* [DOKUMENT]
━━━━━━

Barsbüttel. CDU hatte Wolfgang Böckmann wegen Verstoßes gegen Fraktionsdisziplin kaltgestellt. Wie sich der 72-Jährige seine Zukunft vorstellt.

Wolfgang Böckmann ist an diesem Morgen tiefenentspannt und bestens gelaunt. Nach dem Frühstück liest er das Hamburger Abendblatt, schaltet später den Fernseher ein und schaut eine Serie. Sitzungsunterlagen zwecks Abstimmung in Barsbütteler Gremien muss der 72-Jährige gezwungenermaßen seit Längerem nicht mehr studieren. Jetzt hat er endgültig mit einem Kapitel abgeschlossen und den ganzen Ärger hinter sich gelassen, ist zum Jahreswechsel aus der CDU ausgetreten. Wie berichtet, wurde das frühere politische Schwergewicht vor 15 Monaten aus der Fraktion verbannt und somit kaltgestellt. Die Partei zu verlassen war seinerzeit noch kein Thema. Womöglich macht der Rentner noch einmal einen Neuanfang in Sachen ehrenamtliches Engagement.

Er will nicht nachtreten, bekundet Böckmann. Dass ihn der Ausschluss verletzt hat, kann der Senior jedoch nicht verbergen. Er ist einer, der klare Kante zeigt, sich nicht verbiegen lässt. Deswegen verwundert auch diese Aussage nicht: „Mit solchen Leuten, die einen rausekeln, wenn man sich für Tierschutz und Kinder einsetzt, will ich nichts mehr zu tun haben.“ Natürlich richtet sich dieser Satz an Christdemokraten. Namen nennt er nicht.

Enthaltung bei Abstimmung sorgte für den großen Knall

Rückblick: Im Planungsausschuss am 22. Oktober 2020 steht das Votum über die Anschaffung eines Mäh-Roboters für den Rasenplatz auf der Sportanlage am Soltausredder an. Einen entsprechenden Antrag hatten CDU und Grüne gestellt. Böckmann enthält sich, das Vorhaben scheitert. Das wäre auch der Fall gewesen, wenn er zugestimmt hätte. Es kommt zum großen Knall. Henri Schmidt, Fraktionsvorsitzender der CDU, sieht in dem Verhalten einen Verstoß gegen die Fraktionsdisziplin und initiiert eine Umbesetzung im Planungsausschuss, informiert Böckmann darüber per E-Mail.

━━━━━━

* [WORUM ES GEHT] Schreibe aus dem Artikel über Wolfgang Böckmanns Austritt aus der CDU den Abschnitt wortgetreu ab, der mit den Worten „Barsbüttel. CDU hatte“ beginnt und mit „Sachen ehrenamtliches Engagement.“ endet. Die Einträge stehen in keinem Zusammenhang mit dem Artikel.

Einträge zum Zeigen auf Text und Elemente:
━━━━━━

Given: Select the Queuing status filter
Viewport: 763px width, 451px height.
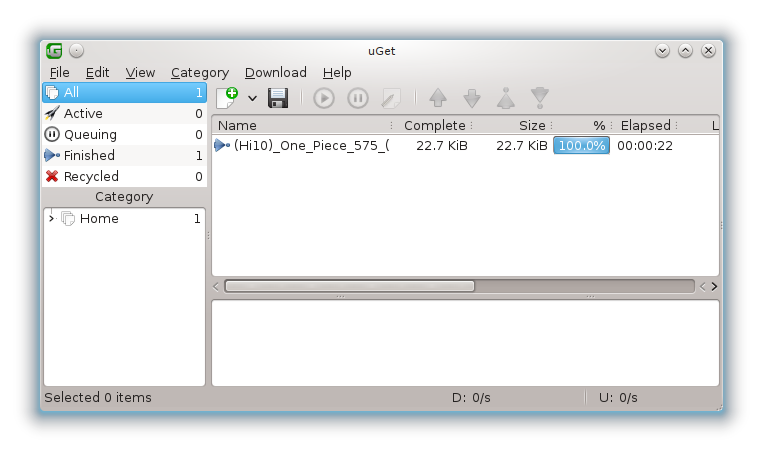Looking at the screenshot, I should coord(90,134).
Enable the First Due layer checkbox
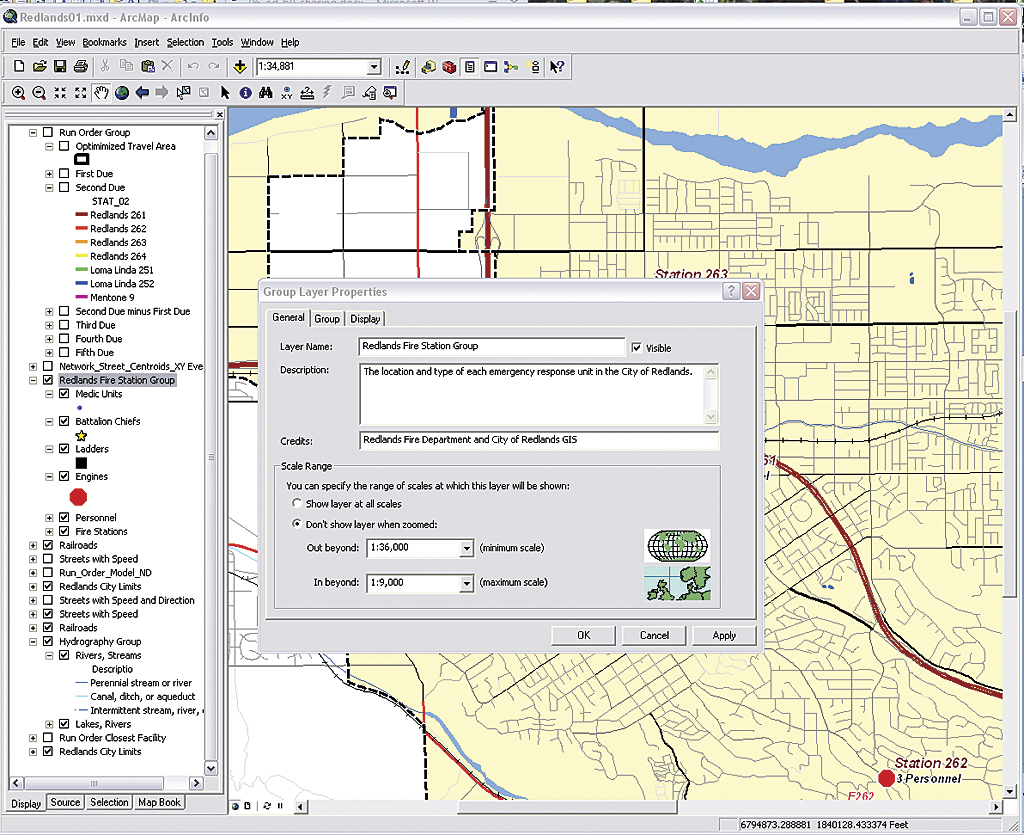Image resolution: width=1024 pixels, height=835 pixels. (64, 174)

━━━━━━

* [ANTWORT ZUR AUFGABE]
Barsbüttel. CDU hatte Wolfgang Böckmann wegen Verstoßes gegen Fraktionsdisziplin kaltgestellt. Wie sich der 72-Jährige seine Zukunft vorstellt.

Wolfgang Böckmann ist an diesem Morgen tiefenentspannt und bestens gelaunt. Nach dem Frühstück liest er das Hamburger Abendblatt, schaltet später den Fernseher ein und schaut eine Serie. Sitzungsunterlagen zwecks Abstimmung in Barsbütteler Gremien muss der 72-Jährige gezwungenermaßen seit Längerem nicht mehr studieren. Jetzt hat er endgültig mit einem Kapitel abgeschlossen und den ganzen Ärger hinter sich gelassen, ist zum Jahreswechsel aus der CDU ausgetreten. Wie berichtet, wurde das frühere politische Schwergewicht vor 15 Monaten aus der Fraktion verbannt und somit kaltgestellt. Die Partei zu verlassen war seinerzeit noch kein Thema. Womöglich macht der Rentner noch einmal einen Neuanfang in Sachen ehrenamtliches Engagement.